How to divvy up your retirement money
There's a simple way to figure out the right investment mix for you, no matter what age you are.
NEW YORK (Money) -- Question: I'm 26 years old and I currently contribute 10% of my income to my retirement savings plan at work. Right now I have my money divided among four mutual funds: a large-cap fund, a mid-cap, a small-cap and an international fund. Do you think that's the proper allocation? --Danny, Tustin, Calif.
Answer: It's always hard to say what the "proper" asset allocation is for any individual. It's not just one's age that determines the right mix of assets. You've also got to take into account factors like the other investments you own, how likely you are to dip into your savings before retirement, how strong a stomach you have for market downturns - even the type of job you have.
That said, I think I've got enough to go on here so that I can give you some issues to think about so that you can arrive at a portfolio mix that makes sense for you.
The first thing I notice is that you don't say anything about bonds.

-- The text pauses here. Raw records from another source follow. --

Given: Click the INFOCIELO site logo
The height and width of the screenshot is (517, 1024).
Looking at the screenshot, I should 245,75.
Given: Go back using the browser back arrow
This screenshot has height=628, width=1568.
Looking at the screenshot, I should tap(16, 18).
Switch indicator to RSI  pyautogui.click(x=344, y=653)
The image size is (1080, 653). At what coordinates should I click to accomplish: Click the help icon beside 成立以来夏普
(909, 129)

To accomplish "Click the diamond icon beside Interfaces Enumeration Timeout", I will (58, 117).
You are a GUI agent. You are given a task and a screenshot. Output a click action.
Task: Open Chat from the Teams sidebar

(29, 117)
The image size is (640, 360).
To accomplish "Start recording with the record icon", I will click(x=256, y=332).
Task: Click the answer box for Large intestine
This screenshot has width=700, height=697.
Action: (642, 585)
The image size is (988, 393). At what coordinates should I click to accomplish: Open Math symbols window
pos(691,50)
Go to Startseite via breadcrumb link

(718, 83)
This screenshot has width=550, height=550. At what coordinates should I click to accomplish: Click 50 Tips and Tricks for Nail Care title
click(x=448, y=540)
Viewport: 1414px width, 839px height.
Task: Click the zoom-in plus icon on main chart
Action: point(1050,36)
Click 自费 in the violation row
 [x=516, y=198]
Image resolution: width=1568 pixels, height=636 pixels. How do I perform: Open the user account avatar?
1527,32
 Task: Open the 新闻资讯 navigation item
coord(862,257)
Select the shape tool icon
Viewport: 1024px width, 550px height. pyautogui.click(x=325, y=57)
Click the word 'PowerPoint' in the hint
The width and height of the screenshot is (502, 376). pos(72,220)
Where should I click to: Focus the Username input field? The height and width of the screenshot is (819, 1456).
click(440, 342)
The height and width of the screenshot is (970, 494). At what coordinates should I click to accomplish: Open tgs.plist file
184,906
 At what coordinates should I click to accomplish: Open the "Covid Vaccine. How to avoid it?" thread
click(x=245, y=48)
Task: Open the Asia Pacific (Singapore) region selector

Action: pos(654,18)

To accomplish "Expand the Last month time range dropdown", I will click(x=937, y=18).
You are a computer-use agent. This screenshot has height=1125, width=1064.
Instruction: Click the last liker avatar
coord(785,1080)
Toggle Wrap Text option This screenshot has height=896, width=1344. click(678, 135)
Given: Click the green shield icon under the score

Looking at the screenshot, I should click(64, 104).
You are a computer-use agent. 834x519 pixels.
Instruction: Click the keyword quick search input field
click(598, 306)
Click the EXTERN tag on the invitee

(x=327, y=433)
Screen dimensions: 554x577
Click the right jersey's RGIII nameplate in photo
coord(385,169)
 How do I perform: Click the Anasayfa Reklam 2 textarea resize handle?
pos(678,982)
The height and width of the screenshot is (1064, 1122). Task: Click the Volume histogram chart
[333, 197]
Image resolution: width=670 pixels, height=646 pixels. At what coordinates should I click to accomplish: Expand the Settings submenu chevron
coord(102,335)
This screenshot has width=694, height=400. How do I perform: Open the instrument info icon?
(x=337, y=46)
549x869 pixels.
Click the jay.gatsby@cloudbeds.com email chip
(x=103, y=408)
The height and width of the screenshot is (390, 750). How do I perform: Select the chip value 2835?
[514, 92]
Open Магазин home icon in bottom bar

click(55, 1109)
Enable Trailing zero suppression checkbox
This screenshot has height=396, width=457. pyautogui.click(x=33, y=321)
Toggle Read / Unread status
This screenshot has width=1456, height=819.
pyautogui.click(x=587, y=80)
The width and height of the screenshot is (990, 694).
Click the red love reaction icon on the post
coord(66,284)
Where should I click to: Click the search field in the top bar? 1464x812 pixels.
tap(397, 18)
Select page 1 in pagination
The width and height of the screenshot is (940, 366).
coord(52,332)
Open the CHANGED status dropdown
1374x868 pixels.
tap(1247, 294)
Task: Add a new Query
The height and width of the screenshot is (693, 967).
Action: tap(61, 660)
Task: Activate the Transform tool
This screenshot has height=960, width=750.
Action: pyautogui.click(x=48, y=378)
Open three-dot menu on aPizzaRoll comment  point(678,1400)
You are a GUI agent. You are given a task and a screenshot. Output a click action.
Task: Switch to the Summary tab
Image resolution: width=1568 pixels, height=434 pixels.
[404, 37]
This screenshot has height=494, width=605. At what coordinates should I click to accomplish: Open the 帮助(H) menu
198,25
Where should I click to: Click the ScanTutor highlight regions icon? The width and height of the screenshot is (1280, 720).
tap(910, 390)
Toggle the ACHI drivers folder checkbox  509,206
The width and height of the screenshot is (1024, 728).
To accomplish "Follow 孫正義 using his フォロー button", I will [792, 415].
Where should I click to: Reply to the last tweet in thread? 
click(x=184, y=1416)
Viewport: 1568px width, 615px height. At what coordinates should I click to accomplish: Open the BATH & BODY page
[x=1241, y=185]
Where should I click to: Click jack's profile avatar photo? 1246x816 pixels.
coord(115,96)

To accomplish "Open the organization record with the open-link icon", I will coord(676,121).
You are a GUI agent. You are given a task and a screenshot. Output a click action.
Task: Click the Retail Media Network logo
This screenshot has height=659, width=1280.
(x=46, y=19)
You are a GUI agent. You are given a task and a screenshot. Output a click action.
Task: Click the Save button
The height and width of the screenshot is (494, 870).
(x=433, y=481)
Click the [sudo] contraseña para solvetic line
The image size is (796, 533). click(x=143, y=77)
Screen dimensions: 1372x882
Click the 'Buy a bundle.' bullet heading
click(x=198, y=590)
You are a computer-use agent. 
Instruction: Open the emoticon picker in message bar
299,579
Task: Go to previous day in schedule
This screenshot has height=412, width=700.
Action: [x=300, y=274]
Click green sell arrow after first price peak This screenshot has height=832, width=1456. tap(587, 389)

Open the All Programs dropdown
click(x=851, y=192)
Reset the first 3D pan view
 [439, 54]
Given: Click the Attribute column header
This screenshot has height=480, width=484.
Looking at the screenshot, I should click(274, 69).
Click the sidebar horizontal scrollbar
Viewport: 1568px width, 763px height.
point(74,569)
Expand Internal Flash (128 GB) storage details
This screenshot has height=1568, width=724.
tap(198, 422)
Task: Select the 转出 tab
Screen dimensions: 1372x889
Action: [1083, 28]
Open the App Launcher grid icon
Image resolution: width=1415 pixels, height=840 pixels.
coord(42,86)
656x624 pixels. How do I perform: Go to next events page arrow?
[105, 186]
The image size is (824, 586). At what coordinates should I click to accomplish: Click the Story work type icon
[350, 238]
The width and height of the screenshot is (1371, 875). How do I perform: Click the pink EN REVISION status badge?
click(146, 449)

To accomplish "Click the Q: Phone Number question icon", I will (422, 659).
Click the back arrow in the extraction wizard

So unless one or more of the portfolios you mention also owns some fixed-income investments - which doesn't seem likely - you are now devoting your entire retirement stash in equities.
Some people think that's perfectly acceptable for a youngster like you. You've got decades to go before you retire, so why not put all your money in the asset class that has generated the highest long-term returns? The fact that stocks are out of favor with many investors and thus appear to be relatively cheap compared to their pre-meltdown selling prices makes equities even more attractive.
But as compelling as that logic may be, I don't think it's a good idea for anyone to bet his or her entire future retirement security on equities.
Even though stocks do have an excellent record for delivering the loftiest returns, there's no guarantee they'll reprise that record in the future.
I'm not predicting they won't. Quite the contrary. For a number of reasons, I think stocks will likely emerge as the long-term winners again. But it's not a done deal.
The second reason I'd be wary about going with an all-stock portfolio is that even if stocks deliver an encore, the road to their superior long-term performance can get pretty bumpy. All you've got to do is look back to the Standard & Poor's 500 index's 48% decline between early 2000 and late 2002 and then the more recent 57% decline from the high of October, 2007 to the low in March of this year, and you can see just what kind of hits an all-equities portfolio can sometimes take.
So given that stocks' historic long-term gains aren't a lock in the future and that limiting yourself to stocks can lead to a white-knuckle ride, I think it always makes sense to hedge your bets by keeping at least a portion of portfolio in bonds, even at your young age.
The second thing that jumps out at me in your question is that you don't say how you've divvied up your money among the four types of funds you've mentioned. Based on the market values of all publicly traded U.S. stocks, investors as a group have put roughly 75% of their money in large-company stocks, another 15% or so in midcaps and roughly 10% in small caps. If you've spread your money equally among your four choices - and since you haven't given me a breakdown, I figure you probably have - then your portfolio is probably much more heavily weighted toward mid- and small-cap stocks than the market overall.
Assuming that's the case, it means your portfolio is even riskier than the stock market as a whole because midcaps and small-caps are generally more volatile than large stocks.
All of which is to say that I think you should re-examine your allocation and probably make a few revisions.
The first change you ought to consider is adding a broadly diversified high-quality bond fund to your portfolio. Again, I can't tell you precisely how much of your portfolio you should invest in bonds, but I'd say at least 10%, a bit more if you think you would get really skittish if your account balance takes a dive.
Next up is figuring out how to divvy up the domestic stock portion of your portfolio. As a guideline for doing that, I suggest you plug the ticker symbol for the Vanguard Total Stock Market Fund (VTSMX) into Morningstar's Instant X-ray tool.
When you do that, you'll see a Stock Style Diversification box that essentially shows how this fund (which tracks the U.S. stock market) spreads its assets among large, small and midsize stocks (not to mention growth and value). You don't have to mimic the allocations exactly, but you don't want to stray too far from them either.
Finally, you want to decide how much of your portfolio to devote to foreign stocks. If you've spread your money equally among your four funds, then you now have about 25% of your portfolio in foreign shares. That's right in the middle of the 20%-to-30% of stock holdings that I've recommended previously. So I think the percentage is about right.
But remember, you're now applying that 25% to all your assets because there are no bonds in your portfolio. So, depending on how much you invest in bonds, you might need to pare your foreign stake a bit if you don't want foreign shares to get too much beyond 25% of the value of your overall equity holdings.
Once you've got an allocation that you think might be appropriate for you, you can then see how that blend might fare in the future by plugging it into the Asset Allocator tool on the T. Rowe Price Web site.
While I think this is a good exercise for you, as well as other investors, to undergo, don't go into it thinking that you'll be able to come up with a mix that will get you the absolute highest return for whatever risk you're willing to take. No one's that good. So do the best you can, rebalance periodically and remember, you can always do some fine-tuning in the future if you don't like the way your portfolio behaves.